SELECTED EXCERPT =
--- START ---

On two recent deaths-who is actually more worthy of remembrance?

Ladies and gentlemen, the media in Britain has given significant reports on two recent deaths. One is of Dr. Abbas Khan, who went into the bombarded city of Aleppo, Syria to practice field medicine but was captured by Syrian troops loyal to Bashar Al-Assad and later found dead in his cell-likely at the hands of his captors. The other death is of Ronnie Biggs, infamous for his participation in the 1963 Great Train Robbery, his escape and subsequent evasion of capture for 35 years.

In relation to these two deaths, what I should say is this: Dr. Khan deserves to be remembered and mourned. He went into the job of field medic in Syria despite the brutal civil war Syria is undergoing, and the near-suicidal risk he took into trying to save the lives of people caught in the crossfire between rebels and Syrian government forces. There are few doctors anywhere who would risk this, even those more passionate about saving lives and keeping people healthy than most. The world should be thankful for people like Abbas Khan.

Ronnie Biggs, on the other hand, does not deserve to be remembered. He was merely a rather average small-time crook who happened to participate in a robbery (much) more spectacular than most at the time, and he is remembered more for his daring escape from Wandsworth Prison and years of exile than anything else. What he did was clearly and incontrovertibly wrong- he stole enormous amounts of money just for personal gain, and put an honest train driver, Jack Mills, out of work and into a premature death. It is only the escape Ronnie performed and his success in evading capture (before he voluntarily returned to the UK in 2001) that means people today know who he was. Most of the other participants of the Great Train Robbery have been forgotten, after all, and this crime would, in all likelihood, have just faded into criminological history had it not been for Mr. Biggs' lucky escape attempt all those years ago, which kept memories of the crime alive. 

There are some people we should remember-and some who we should forget so we can move onwards. From Alan.

--- END ---

YOUR TASKS =
[a] According to the piece on two recent deaths, why does Dr. Abbas Khan deserve to be remembered and mourned? Answer in one to three sentences.
[b] Please reproduce a portion of the piece on two recent deaths word for word, beginning at the words "In relation to" and stopping after the words "like Abbas Khan.".

DATA PROVIDED =
--- START ---

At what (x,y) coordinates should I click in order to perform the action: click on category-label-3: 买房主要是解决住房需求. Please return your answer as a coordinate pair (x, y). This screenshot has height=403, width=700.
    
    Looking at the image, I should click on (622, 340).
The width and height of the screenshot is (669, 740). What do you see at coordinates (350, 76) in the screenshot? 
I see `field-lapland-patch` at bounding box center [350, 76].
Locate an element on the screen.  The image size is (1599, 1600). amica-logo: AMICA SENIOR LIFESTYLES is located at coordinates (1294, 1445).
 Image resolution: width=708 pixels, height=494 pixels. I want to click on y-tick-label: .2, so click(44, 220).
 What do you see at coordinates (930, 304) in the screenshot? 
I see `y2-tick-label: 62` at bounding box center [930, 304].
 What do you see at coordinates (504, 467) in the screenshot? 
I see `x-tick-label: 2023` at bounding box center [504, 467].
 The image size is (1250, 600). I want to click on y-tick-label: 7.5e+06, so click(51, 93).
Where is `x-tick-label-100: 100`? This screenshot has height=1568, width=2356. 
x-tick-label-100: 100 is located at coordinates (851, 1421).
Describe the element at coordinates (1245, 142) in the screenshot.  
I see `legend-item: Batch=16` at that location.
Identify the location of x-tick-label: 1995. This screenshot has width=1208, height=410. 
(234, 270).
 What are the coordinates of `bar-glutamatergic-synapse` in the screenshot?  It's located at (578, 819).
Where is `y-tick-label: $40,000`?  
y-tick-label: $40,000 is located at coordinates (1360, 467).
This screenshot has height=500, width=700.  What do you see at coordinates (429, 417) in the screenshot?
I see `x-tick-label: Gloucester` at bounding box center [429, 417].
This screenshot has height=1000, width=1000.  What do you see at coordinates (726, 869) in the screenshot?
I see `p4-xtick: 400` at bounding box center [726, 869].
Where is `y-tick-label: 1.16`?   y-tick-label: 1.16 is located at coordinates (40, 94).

--- END ---

RESPONSES TO THE TASKS =
[a] He went to Syria as a field medic despite its brutal civil war and took a near-suicidal risk to save people caught in the crossfire between rebels and government forces. Few doctors anywhere would take such a risk.

[b]
In relation to these two deaths, what I should say is this: Dr. Khan deserves to be remembered and mourned. He went into the job of field medic in Syria despite the brutal civil war Syria is undergoing, and the near-suicidal risk he took into trying to save the lives of people caught in the crossfire between rebels and Syrian government forces. There are few doctors anywhere who would risk this, even those more passionate about saving lives and keeping people healthy than most. The world should be thankful for people like Abbas Khan.